**REQUIRED TASK**
Scale the records starting at the line containing "Sweatshirts (137, 70)" and ending at the end of the records, both included. Write those lines out again, request lines too, with every answer coordinate multiplied by 1.65 and rounded to a whole number, halves up.

(Element and text position data)
########################################

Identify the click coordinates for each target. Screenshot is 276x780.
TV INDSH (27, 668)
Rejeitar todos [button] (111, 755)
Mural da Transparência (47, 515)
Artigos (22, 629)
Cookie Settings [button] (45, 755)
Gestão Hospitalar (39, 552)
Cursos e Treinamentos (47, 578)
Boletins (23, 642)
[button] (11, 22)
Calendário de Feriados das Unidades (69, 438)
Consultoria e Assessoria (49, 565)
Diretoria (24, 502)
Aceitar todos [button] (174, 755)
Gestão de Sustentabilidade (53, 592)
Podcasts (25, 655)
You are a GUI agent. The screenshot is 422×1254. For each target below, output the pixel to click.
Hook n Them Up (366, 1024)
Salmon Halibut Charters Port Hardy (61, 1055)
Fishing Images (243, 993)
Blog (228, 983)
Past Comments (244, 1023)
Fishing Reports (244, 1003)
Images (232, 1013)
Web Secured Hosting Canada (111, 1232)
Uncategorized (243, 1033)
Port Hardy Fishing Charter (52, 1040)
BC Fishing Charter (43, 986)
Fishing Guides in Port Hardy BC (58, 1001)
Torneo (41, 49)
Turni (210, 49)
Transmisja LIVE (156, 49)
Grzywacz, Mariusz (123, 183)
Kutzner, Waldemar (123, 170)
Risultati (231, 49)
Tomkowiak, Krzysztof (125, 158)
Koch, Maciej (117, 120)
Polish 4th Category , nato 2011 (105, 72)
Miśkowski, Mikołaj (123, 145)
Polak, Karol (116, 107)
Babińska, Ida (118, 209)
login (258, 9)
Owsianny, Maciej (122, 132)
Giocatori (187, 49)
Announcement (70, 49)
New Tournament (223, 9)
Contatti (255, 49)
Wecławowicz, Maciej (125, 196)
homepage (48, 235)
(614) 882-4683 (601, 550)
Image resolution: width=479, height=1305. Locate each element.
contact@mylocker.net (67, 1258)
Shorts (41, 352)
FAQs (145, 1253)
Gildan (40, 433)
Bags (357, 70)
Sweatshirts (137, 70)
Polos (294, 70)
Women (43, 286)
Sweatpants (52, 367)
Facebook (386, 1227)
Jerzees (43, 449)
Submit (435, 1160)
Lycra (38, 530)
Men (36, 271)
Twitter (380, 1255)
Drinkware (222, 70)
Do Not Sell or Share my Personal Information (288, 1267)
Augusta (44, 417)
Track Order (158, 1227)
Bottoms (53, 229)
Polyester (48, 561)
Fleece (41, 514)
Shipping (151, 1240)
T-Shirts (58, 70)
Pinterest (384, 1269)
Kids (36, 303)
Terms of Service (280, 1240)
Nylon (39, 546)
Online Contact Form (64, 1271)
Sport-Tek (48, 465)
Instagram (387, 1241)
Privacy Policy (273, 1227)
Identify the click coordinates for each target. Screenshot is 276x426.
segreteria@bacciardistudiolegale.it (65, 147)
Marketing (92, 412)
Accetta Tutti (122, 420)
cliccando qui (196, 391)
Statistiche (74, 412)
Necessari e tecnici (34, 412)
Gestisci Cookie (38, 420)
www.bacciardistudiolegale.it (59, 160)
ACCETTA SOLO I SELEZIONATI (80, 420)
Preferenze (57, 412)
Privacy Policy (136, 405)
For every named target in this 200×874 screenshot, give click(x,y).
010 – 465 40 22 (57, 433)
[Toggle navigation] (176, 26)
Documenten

########################################

**RESPONSE TO THIS EXERCISE**
Sweatshirts (226, 116)
Polos (485, 116)
Women (71, 472)
Sweatpants (86, 606)
Facebook (637, 2025)
Jerzees (71, 741)
Submit (718, 1914)
Lycra (63, 875)
Men (59, 447)
Twitter (627, 2071)
Drinkware (366, 116)
Do Not Sell or Share my Personal Information (475, 2091)
Augusta (73, 688)
Track Order (261, 2025)
Bottoms (87, 378)
Polyester (79, 926)
Fleece (68, 848)
Shipping (249, 2046)
T-Shirts (96, 116)
Pinterest (634, 2094)
Kids (59, 500)
Terms of Service (462, 2046)
Nylon (64, 901)
Online Contact Form (106, 2097)
Sport-Tek (79, 767)
Instagram (639, 2048)
Privacy Policy (450, 2025)
Identify the click coordinates for each target. Screenshot is 276x426.
segreteria@bacciardistudiolegale.it (107, 243)
Marketing (152, 680)
Accetta Tutti (201, 693)
cliccando qui (323, 645)
Statistiche (122, 680)
Necessari e tecnici (56, 680)
Gestisci Cookie (63, 693)
www.bacciardistudiolegale.it (97, 264)
ACCETTA SOLO I SELEZIONATI (132, 693)
Preferenze (94, 680)
Privacy Policy (224, 668)
For every named target in this 200×874 screenshot, give click(x,y).
010 – 465 40 22 (94, 714)
[Toggle navigation] (290, 43)
Documenten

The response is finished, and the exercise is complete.